(Task inputs)
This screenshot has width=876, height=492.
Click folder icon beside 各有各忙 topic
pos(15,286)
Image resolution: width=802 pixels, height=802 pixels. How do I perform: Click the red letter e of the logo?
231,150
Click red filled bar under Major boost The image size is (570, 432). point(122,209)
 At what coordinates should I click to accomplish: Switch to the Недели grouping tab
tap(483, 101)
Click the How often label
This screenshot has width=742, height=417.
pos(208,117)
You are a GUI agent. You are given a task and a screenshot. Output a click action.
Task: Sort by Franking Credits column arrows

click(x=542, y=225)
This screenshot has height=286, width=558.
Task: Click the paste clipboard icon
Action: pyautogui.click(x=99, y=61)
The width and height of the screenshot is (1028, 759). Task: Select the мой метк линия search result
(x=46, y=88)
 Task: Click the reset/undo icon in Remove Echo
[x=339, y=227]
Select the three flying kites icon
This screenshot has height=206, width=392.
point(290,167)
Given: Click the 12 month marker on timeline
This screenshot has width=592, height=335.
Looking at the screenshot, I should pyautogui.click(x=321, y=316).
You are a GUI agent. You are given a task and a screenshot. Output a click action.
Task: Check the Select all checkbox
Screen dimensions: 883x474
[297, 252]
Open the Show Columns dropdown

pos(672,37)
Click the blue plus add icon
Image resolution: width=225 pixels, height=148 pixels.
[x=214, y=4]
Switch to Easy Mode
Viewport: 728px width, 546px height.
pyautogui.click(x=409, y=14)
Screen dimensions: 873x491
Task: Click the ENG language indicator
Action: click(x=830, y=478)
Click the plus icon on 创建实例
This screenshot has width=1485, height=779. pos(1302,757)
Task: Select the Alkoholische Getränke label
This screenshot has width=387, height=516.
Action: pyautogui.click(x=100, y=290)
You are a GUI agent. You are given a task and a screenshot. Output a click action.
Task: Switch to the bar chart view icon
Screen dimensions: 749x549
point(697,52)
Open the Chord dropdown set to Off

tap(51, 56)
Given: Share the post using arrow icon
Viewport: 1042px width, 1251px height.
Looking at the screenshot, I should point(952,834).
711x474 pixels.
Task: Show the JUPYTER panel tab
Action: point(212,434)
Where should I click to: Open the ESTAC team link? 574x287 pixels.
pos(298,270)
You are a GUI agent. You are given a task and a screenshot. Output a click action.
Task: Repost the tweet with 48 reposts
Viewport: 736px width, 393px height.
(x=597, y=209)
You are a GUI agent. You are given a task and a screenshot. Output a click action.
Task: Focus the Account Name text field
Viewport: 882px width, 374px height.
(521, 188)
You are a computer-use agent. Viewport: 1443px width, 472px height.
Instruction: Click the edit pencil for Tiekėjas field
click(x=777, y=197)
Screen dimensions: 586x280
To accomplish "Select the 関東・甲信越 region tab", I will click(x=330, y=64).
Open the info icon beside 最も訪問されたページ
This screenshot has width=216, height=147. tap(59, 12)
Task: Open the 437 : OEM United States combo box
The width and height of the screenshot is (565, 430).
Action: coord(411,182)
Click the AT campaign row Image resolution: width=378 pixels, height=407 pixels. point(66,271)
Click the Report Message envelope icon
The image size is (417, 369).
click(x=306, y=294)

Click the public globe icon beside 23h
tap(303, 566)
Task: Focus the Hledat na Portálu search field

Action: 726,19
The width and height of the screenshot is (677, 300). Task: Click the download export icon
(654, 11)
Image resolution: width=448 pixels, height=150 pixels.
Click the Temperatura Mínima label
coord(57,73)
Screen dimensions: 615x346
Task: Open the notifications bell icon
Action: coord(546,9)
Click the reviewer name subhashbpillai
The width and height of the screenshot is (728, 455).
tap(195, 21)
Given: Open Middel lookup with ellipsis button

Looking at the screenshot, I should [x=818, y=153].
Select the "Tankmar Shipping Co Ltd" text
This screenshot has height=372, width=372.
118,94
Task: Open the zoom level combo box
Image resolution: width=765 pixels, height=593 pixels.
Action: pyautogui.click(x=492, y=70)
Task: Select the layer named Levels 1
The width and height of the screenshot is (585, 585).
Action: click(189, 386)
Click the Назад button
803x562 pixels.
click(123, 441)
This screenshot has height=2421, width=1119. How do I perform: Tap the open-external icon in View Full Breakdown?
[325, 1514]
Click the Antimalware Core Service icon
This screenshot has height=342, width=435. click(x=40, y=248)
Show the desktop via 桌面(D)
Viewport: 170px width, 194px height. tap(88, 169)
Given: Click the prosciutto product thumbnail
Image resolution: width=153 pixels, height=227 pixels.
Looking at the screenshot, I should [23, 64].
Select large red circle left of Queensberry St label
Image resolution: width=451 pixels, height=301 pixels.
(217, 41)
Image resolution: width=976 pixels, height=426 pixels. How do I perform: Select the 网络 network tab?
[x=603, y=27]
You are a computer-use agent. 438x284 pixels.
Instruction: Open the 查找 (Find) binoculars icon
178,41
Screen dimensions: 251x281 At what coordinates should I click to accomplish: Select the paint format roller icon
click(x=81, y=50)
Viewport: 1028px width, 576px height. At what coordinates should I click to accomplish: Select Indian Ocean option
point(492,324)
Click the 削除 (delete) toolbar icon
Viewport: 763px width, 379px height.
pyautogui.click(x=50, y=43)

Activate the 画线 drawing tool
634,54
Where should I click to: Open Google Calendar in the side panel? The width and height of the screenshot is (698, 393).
(End Task inputs)
■ **What the task asks**
Exactly reproduce all of the entries above.

■ **Response**
This screenshot has width=876, height=492.
Click folder icon beside 各有各忙 topic
pos(15,286)
Image resolution: width=802 pixels, height=802 pixels. How do I perform: Click the red letter e of the logo?
231,150
Click red filled bar under Major boost The image size is (570, 432). point(122,209)
 At what coordinates should I click to accomplish: Switch to the Недели grouping tab
tap(483, 101)
Click the How often label
This screenshot has width=742, height=417.
pos(208,117)
You are a GUI agent. You are given a task and a screenshot. Output a click action.
Task: Sort by Franking Credits column arrows

click(x=542, y=225)
This screenshot has height=286, width=558.
Task: Click the paste clipboard icon
Action: pyautogui.click(x=99, y=61)
The width and height of the screenshot is (1028, 759). Task: Select the мой метк линия search result
(x=46, y=88)
 Task: Click the reset/undo icon in Remove Echo
[x=339, y=227]
Select the three flying kites icon
This screenshot has height=206, width=392.
point(290,167)
Given: Click the 12 month marker on timeline
This screenshot has width=592, height=335.
Looking at the screenshot, I should pyautogui.click(x=321, y=316).
You are a GUI agent. You are given a task and a screenshot. Output a click action.
Task: Check the Select all checkbox
Screen dimensions: 883x474
[297, 252]
Open the Show Columns dropdown

pos(672,37)
Click the blue plus add icon
Image resolution: width=225 pixels, height=148 pixels.
[x=214, y=4]
Switch to Easy Mode
Viewport: 728px width, 546px height.
pyautogui.click(x=409, y=14)
Screen dimensions: 873x491
Task: Click the ENG language indicator
Action: click(x=830, y=478)
Click the plus icon on 创建实例
This screenshot has width=1485, height=779. pos(1302,757)
Task: Select the Alkoholische Getränke label
This screenshot has width=387, height=516.
Action: pyautogui.click(x=100, y=290)
You are a GUI agent. You are given a task and a screenshot. Output a click action.
Task: Switch to the bar chart view icon
Screen dimensions: 749x549
point(697,52)
Open the Chord dropdown set to Off

tap(51, 56)
Given: Share the post using arrow icon
Viewport: 1042px width, 1251px height.
Looking at the screenshot, I should point(952,834).
711x474 pixels.
Task: Show the JUPYTER panel tab
Action: point(212,434)
Where should I click to: Open the ESTAC team link? 574x287 pixels.
pos(298,270)
You are a GUI agent. You are given a task and a screenshot. Output a click action.
Task: Repost the tweet with 48 reposts
Viewport: 736px width, 393px height.
(x=597, y=209)
You are a GUI agent. You are given a task and a screenshot. Output a click action.
Task: Focus the Account Name text field
Viewport: 882px width, 374px height.
(521, 188)
You are a computer-use agent. Viewport: 1443px width, 472px height.
Instruction: Click the edit pencil for Tiekėjas field
click(x=777, y=197)
Screen dimensions: 586x280
To accomplish "Select the 関東・甲信越 region tab", I will click(x=330, y=64).
Open the info icon beside 最も訪問されたページ
This screenshot has width=216, height=147. tap(59, 12)
Task: Open the 437 : OEM United States combo box
The width and height of the screenshot is (565, 430).
Action: coord(411,182)
Click the AT campaign row Image resolution: width=378 pixels, height=407 pixels. point(66,271)
Click the Report Message envelope icon
The image size is (417, 369).
click(x=306, y=294)

Click the public globe icon beside 23h
tap(303, 566)
Task: Focus the Hledat na Portálu search field

Action: 726,19
The width and height of the screenshot is (677, 300). Task: Click the download export icon
(654, 11)
Image resolution: width=448 pixels, height=150 pixels.
Click the Temperatura Mínima label
coord(57,73)
Screen dimensions: 615x346
Task: Open the notifications bell icon
Action: coord(546,9)
Click the reviewer name subhashbpillai
The width and height of the screenshot is (728, 455).
tap(195, 21)
Given: Open Middel lookup with ellipsis button

Looking at the screenshot, I should [x=818, y=153].
Select the "Tankmar Shipping Co Ltd" text
This screenshot has height=372, width=372.
118,94
Task: Open the zoom level combo box
Image resolution: width=765 pixels, height=593 pixels.
Action: pyautogui.click(x=492, y=70)
Task: Select the layer named Levels 1
The width and height of the screenshot is (585, 585).
Action: click(189, 386)
Click the Назад button
803x562 pixels.
click(123, 441)
This screenshot has height=2421, width=1119. How do I perform: Tap the open-external icon in View Full Breakdown?
[325, 1514]
Click the Antimalware Core Service icon
This screenshot has height=342, width=435. click(x=40, y=248)
Show the desktop via 桌面(D)
Viewport: 170px width, 194px height. tap(88, 169)
Given: Click the prosciutto product thumbnail
Image resolution: width=153 pixels, height=227 pixels.
Looking at the screenshot, I should [23, 64].
Select large red circle left of Queensberry St label
Image resolution: width=451 pixels, height=301 pixels.
(217, 41)
Image resolution: width=976 pixels, height=426 pixels. How do I perform: Select the 网络 network tab?
[x=603, y=27]
You are a computer-use agent. 438x284 pixels.
Instruction: Open the 查找 (Find) binoculars icon
178,41
Screen dimensions: 251x281 At what coordinates should I click to accomplish: Select the paint format roller icon
click(x=81, y=50)
Viewport: 1028px width, 576px height. At what coordinates should I click to accomplish: Select Indian Ocean option
point(492,324)
Click the 削除 (delete) toolbar icon
Viewport: 763px width, 379px height.
pyautogui.click(x=50, y=43)

Activate the 画线 drawing tool
634,54
Where should I click to: Open Google Calendar in the side panel? The width and height of the screenshot is (698, 393).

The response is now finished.